Other times, when you're completing the square, you run into a bunch of fractions. We aren't afraid of fractions here, but they can turn an otherwise straight path to the solution into a long and winding road. If we're looking for the most efficient way to get there, we want to avoid this situation.

Then there's the quadratic formula. It may not always be the most efficient, but it always works. It is particularly useful for avoiding the road block and the winding road.

To follow up this discussion, I asked students to be in charge of road signs for these three paths. Your job is to put up some signs instructing people on which road to take. What do the signs say? Here is what one group created:

My favorite quadratic formula sign said "when you don't want to think about which road to take". They're not wrong.

For a follow up activity, this card sort would be perfect.

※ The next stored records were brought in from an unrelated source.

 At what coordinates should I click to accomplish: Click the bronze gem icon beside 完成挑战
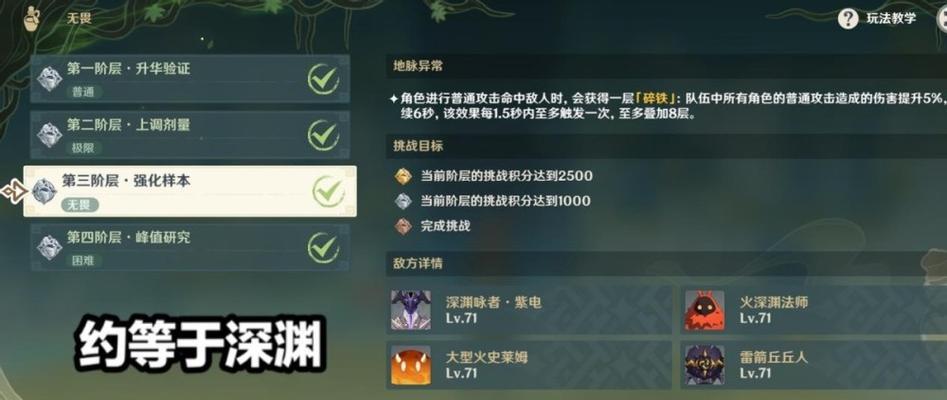pyautogui.click(x=403, y=226)
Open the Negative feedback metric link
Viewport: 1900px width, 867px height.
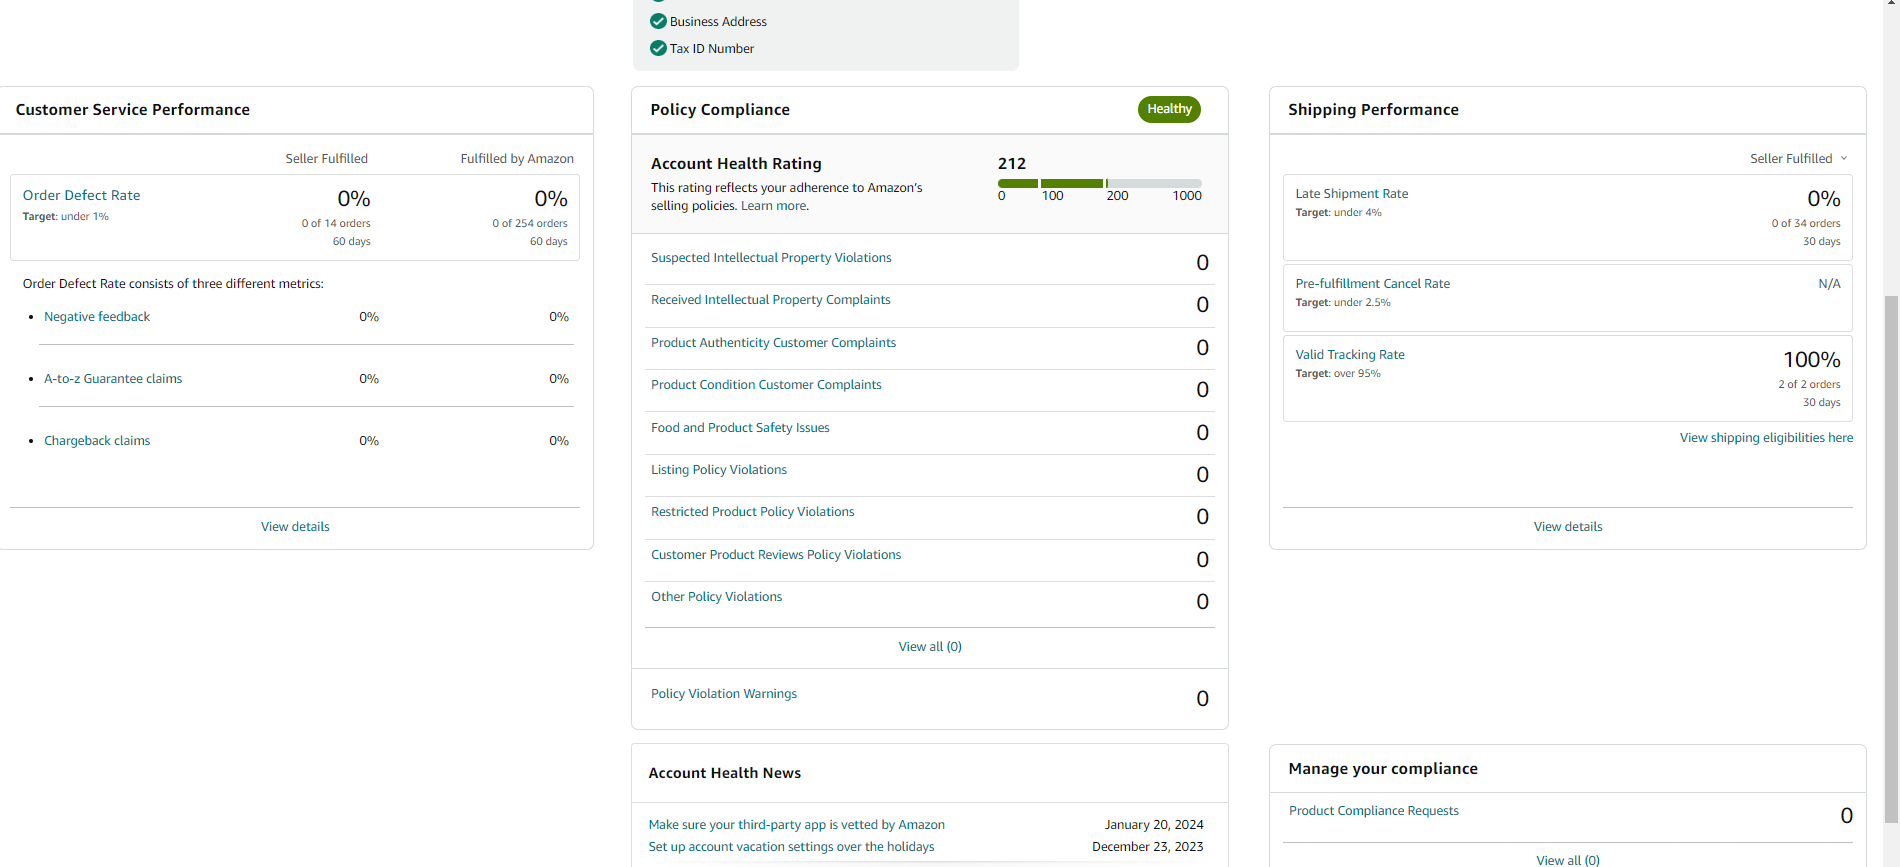[97, 317]
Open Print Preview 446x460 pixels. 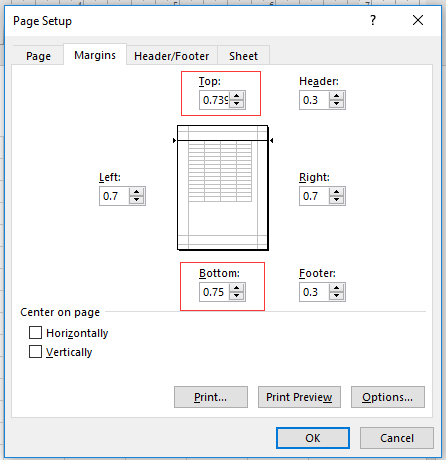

## Tuesday, August 29, 2017

### Visionary

I always think its silly when people start a blog post by talking about how long its been since they've blogged, but . . . It's been over a year and that's probably worth mentioning. If any dear readers are still here, thanks for not giving up on me.

I'm starting the third week of a brand new school year. There have been some growing pains, but I will talk about those another day. I want to talk about one of our back-to-school inservice meetings. Our principals shared about the book Soup by Jon Gordon. At one point, they would describe a characteristic of a good teacher, and ask our groups of four to name one of our colleagues who most represents that quality.

One characteristic that was mentioned was "visionary". We were asked to name a colleague who is always evolving and learning new things, striving to get better. I was touched that many of my colleagues named me. This is the kind of teacher that I want to be and that I try to be, but I haven't felt particularly visionary in the past year(s). Even this year is off to a rough and chaotic start.

In all fairness, I've had a lot of life happen outside of the classroom. Our now two-year-old son has had multiple surgeries to repair his cleft lip and palate. Then last spring our family grew by one more through what can only be described as a surprise adoption. The rare and special nature of how our family has grown is not lost on us, and we are thankful.

Being parents of three (particularly the two littles) is exhausting. Some days are all about survival. I'm going to cut myself some slack for my absence from blogging, but still . . .

I've been thinking about how this is the place where my vision began . . . The blogosphere is where I began to be more adventurous as a teacher . . . trying new things . . . writing about them . . . learning from others. I thought if I came back here it might trigger what I've been missing.

So here I am . . . inspired by my colleagues' perspective of me, inspired by a gentle nudge from @druinok a few months ago, and inspired by watching TMC17 from afar. I could spend a few more hours re-reading and editing this post, but instead I'll #pushsend.